_Given records_:
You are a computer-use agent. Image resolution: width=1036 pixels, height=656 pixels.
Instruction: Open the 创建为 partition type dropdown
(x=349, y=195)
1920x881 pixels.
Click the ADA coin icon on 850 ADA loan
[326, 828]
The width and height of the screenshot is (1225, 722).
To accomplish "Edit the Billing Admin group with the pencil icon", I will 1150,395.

--

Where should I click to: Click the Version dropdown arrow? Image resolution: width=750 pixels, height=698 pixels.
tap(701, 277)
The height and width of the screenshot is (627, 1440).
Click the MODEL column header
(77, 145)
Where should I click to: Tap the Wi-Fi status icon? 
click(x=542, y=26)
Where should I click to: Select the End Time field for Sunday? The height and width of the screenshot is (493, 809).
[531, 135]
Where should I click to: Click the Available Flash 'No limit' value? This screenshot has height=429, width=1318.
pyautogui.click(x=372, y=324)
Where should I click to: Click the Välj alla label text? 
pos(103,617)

* * *

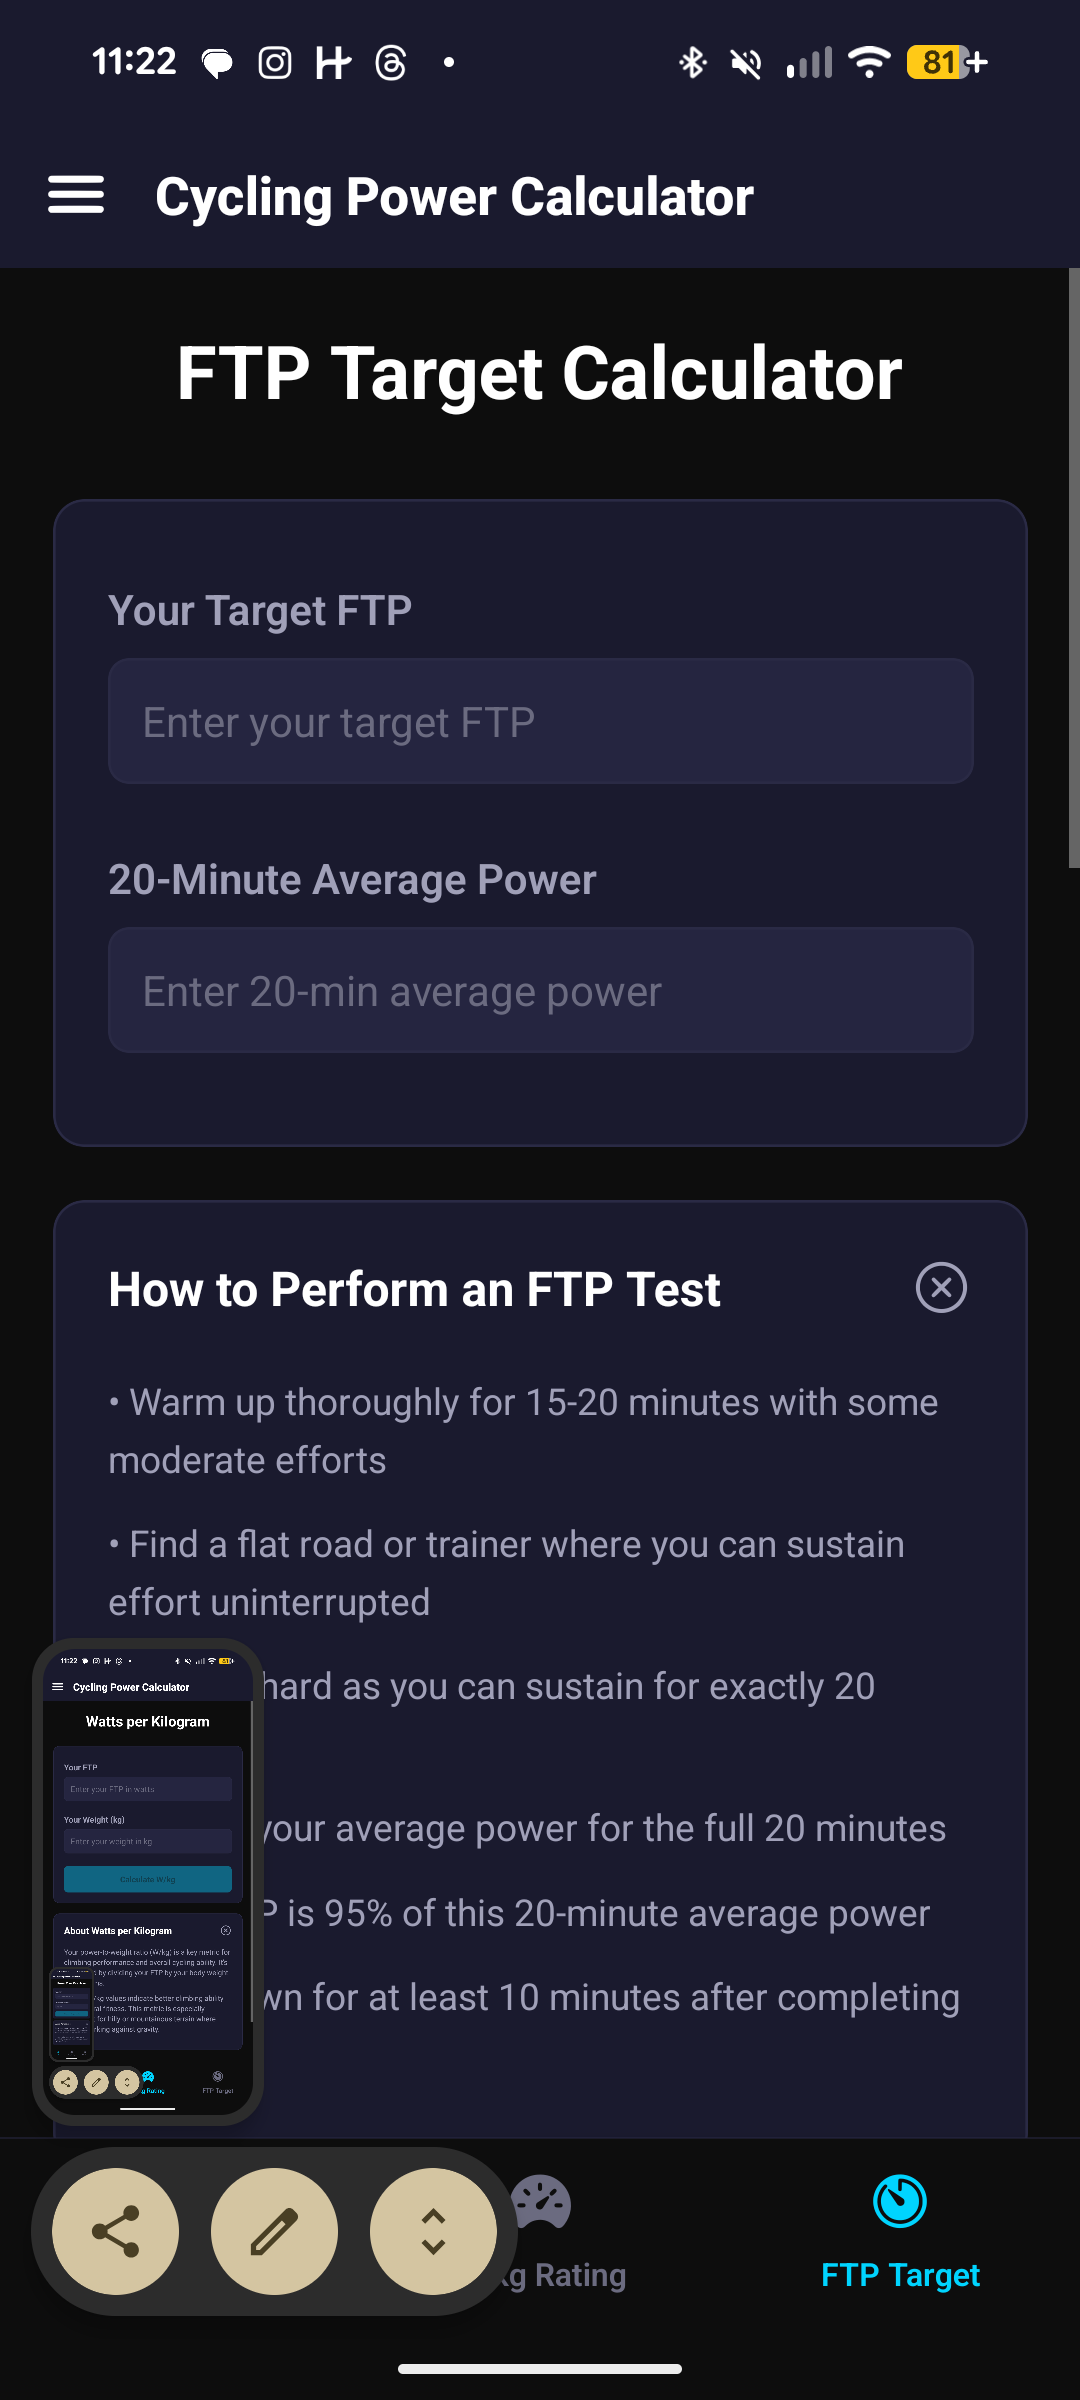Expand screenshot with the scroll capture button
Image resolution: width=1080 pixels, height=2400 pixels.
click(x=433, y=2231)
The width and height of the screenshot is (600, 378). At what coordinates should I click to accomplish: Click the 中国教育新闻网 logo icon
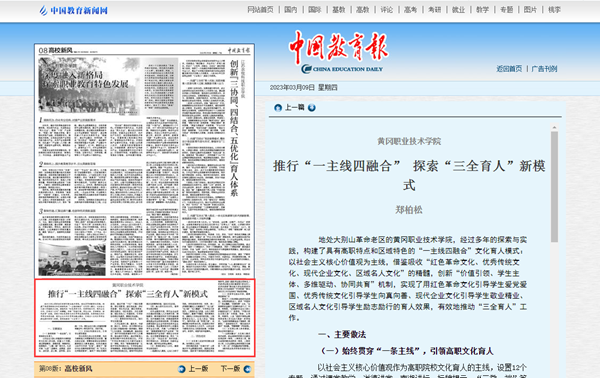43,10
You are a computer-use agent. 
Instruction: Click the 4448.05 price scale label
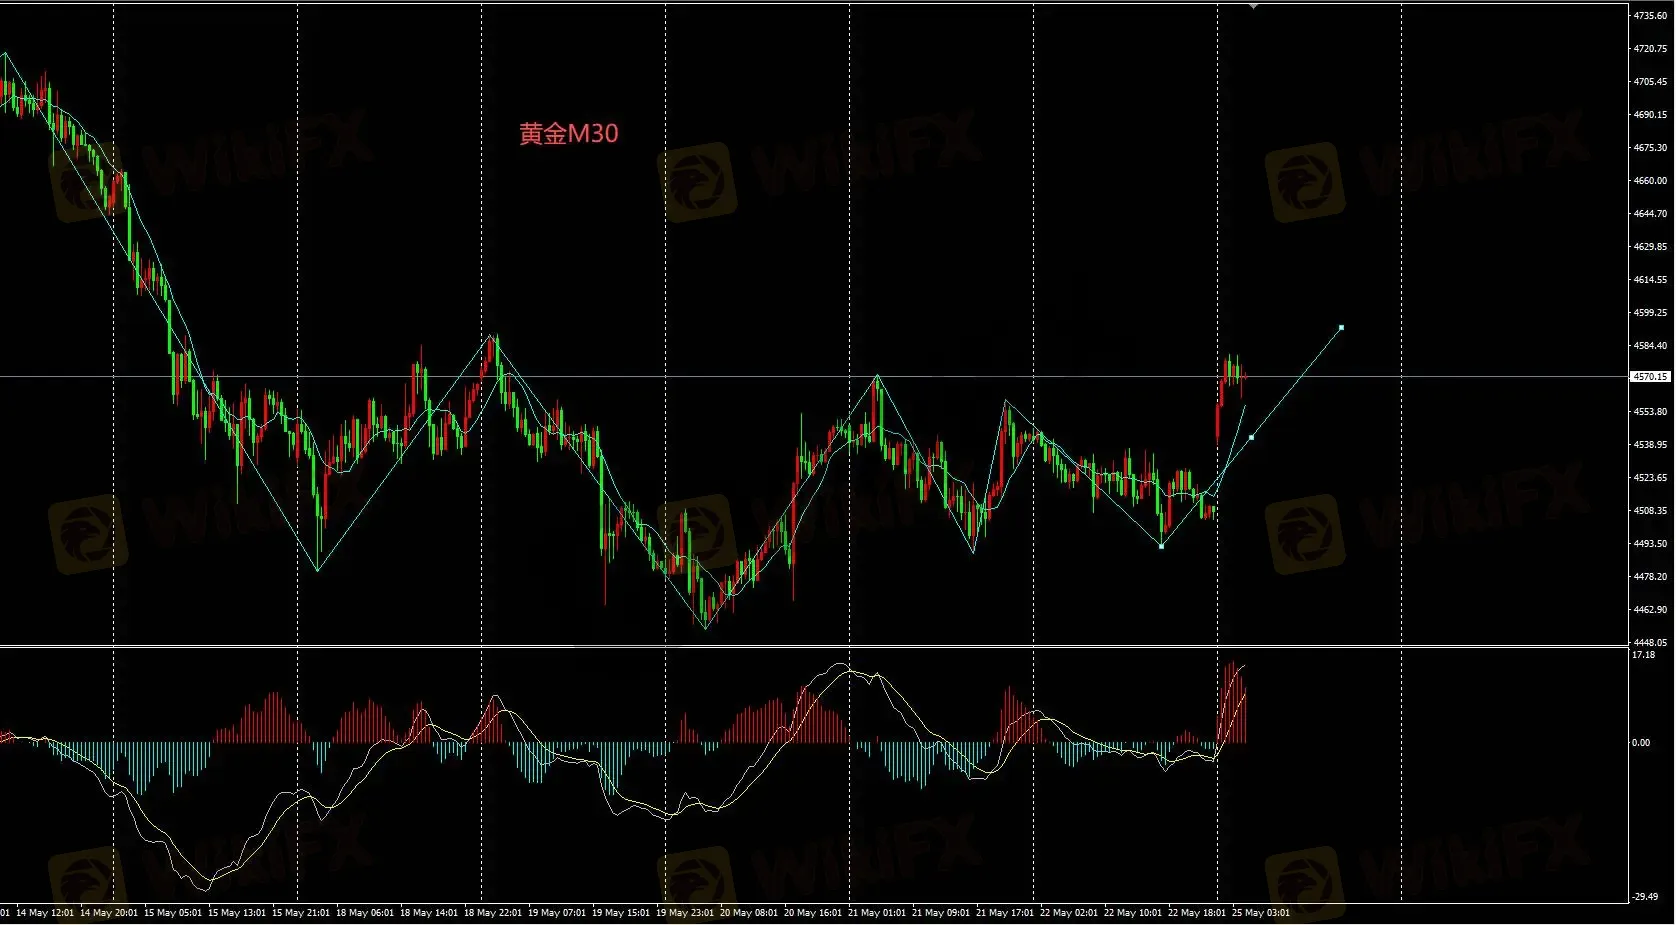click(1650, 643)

_Exercise description_: Please count up the lines in the listing above holding the string "computer", and say the number with nothing else.

_Task answer_: 2